2008-12-29 Thread Gael Varoquaux
Hi Luis,

On Mon, Dec 29, 2008 at 02:51:48PM -0500, Luis Pedro Coelho wrote:
 I coincidently started my own implementation of a system to manage
 intermediate results last week, which I called jug. I wasn't planning
 to make such an alpha version public just now, but it seems to be on
 topic.

Thanks for your input. This comforts me in my hunch that these problems
where universal.

It is interesting to see that you take a slightly different approach than
the others already discussed. This probably stems from the fact that you
are mostly interested by parallelism, whereas there are other adjacent
problems that can be solved by similar abstractions. In particular, I
have the impression that you do not deal with what I call
lazy-revaluation.
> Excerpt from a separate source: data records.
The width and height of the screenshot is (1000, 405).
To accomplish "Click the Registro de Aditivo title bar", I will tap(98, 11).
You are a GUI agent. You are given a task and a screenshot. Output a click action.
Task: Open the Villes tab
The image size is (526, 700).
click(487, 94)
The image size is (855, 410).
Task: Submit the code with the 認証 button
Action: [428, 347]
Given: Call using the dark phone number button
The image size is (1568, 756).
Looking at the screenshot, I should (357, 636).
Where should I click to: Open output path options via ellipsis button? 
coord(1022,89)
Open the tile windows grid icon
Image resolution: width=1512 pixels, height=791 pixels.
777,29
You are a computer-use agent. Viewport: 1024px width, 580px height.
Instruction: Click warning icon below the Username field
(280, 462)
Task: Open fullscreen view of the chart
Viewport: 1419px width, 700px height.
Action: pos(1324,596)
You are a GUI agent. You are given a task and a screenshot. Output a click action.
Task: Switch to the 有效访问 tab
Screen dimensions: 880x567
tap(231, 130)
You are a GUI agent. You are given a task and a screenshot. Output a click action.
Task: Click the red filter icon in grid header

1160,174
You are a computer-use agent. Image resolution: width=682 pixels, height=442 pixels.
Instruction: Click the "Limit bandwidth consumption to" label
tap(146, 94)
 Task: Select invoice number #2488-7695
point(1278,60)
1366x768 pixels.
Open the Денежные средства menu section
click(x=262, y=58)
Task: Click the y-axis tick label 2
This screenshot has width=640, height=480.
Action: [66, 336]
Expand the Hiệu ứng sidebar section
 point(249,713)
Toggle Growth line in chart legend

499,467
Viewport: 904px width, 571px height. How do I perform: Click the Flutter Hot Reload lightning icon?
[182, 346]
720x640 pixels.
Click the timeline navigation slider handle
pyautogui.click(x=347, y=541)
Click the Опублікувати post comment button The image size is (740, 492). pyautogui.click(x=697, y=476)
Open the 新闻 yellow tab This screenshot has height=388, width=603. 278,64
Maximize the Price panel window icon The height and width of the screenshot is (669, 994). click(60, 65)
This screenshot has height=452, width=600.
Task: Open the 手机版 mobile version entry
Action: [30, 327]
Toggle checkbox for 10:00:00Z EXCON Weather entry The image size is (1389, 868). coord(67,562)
In other words, I am not sure if you track results
enough to know whether a intermediate result should be re-run, or if you
run a 'clean' between each run to avoid this problem.

I must admit I went away from using hash to store objects to the disk
because I am very much interested in traceability, and I wanted my
objects to have meaningful names, and to be stored in convenient formats
(pickle, numpy .npy, hdf5, or domain-specific). I have now realized that
explicit naming is convenient, but it should be optional.

Your task-based approach, and the API you have built around it, reminds
my a bit of twisted deferred. Have you studied this API?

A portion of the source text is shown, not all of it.